I'm writing all this down while it's fresh in my mind and I can just sort of spew it (and also I have all the files open right now).
I have no idea about Final Cut or that sort of thing. I just made this up as I went along.
I spose I should also mention that I do have a bit of musical skill so it'd be disingenuous to suggest I am a total n00b at all this stuff.
I hear music in my head. All. The. Time. When I think about certain concepts, especially strong emotions and memories, I often experience them aurally or rhythmically. I move to a beat. I also have a slight hearing problem (it's not my ears, it's my brain) that means I can't truly pick out speech from other sounds; friends from RL will know I have a sometimes unnerving tendency to stare at people's mouths or abruptly turn off music/telly and slam shut windows to try to isolate different sounds. Mainly in broader social settings I just smile and nod and try to look like I know what's going on (I rarely do; I can never hear anyone)...and listen to music in my head! :D
So all this is to explain why for me everything is about the music and movement. I am not a storyteller, naturally. In fic I rarely manage to achieve plot, or message; I'm more like an interpretive dancer, only precisely ninety thousand times more pretentious. Oh, god, kill me now.
I listened to the song. I played it on my computer. I played it on the stereo. I learnt the words. I sang it to myself in the shower, in the swimming baths, in the garden, as I boxed. I played it on repeat in my head and on my headphones. I danced to it in my sitting room. I wrote out the lyrics and stuck them on my fridge. I played it to myself on my dining room table, I played it to other people. I played that bleeding song until I walked to its rhythm everywhere.
+++
▶ _SET TASK 1_: Reproduce the records from the line containing "Task: Click the green hashtag symbol" through the end of the records, both ends included, and leave the pictures out.
The text and the records come from separate sources.

▶ _Data listing_:
+++
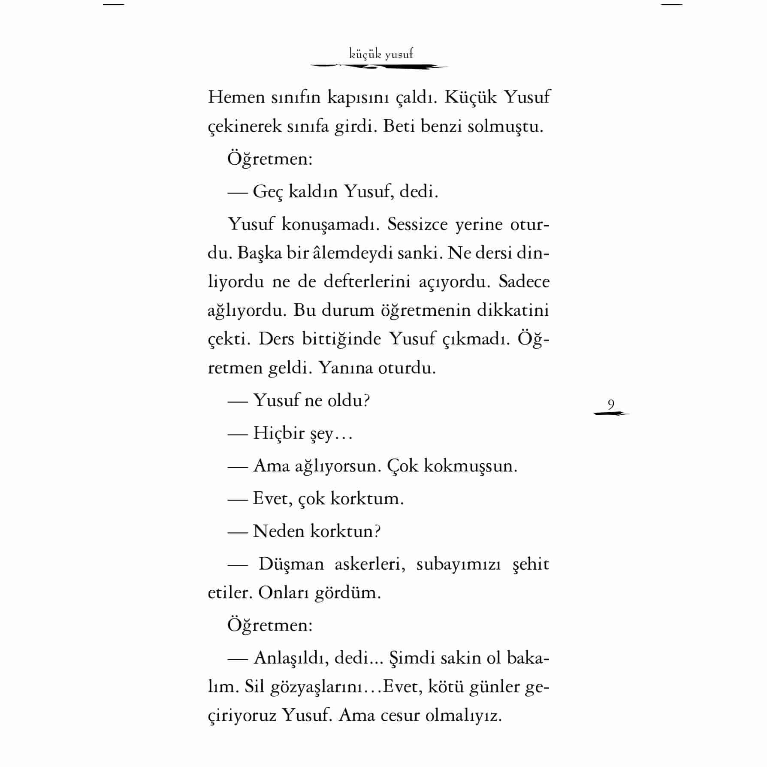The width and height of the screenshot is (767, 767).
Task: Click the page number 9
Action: (x=611, y=405)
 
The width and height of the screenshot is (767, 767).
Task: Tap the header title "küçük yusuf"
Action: (x=381, y=54)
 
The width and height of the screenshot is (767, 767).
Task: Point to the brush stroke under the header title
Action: (x=379, y=66)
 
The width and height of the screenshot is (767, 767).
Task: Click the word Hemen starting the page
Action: (x=236, y=97)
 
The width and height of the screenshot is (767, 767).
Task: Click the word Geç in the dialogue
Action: (x=268, y=191)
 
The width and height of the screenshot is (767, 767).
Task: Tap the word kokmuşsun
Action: (x=470, y=466)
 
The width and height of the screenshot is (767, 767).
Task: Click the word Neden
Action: (x=278, y=531)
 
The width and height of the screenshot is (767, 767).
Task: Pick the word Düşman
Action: (x=291, y=564)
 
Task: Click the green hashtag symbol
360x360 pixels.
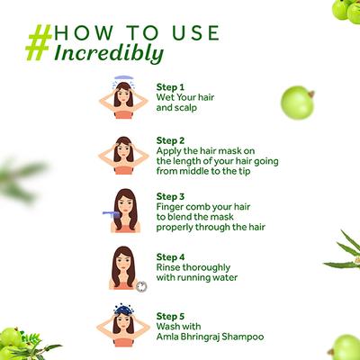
+++
▶ _SET TASK 2_: In the text about music and movement, list every place where the writer says they sang the song.

▶ _FULL ANSWER 1_:
Task: Click the green hashtag symbol
360x360 pixels.

▶ _FULL ANSWER 2_:
- the shower
- the swimming baths
- the garden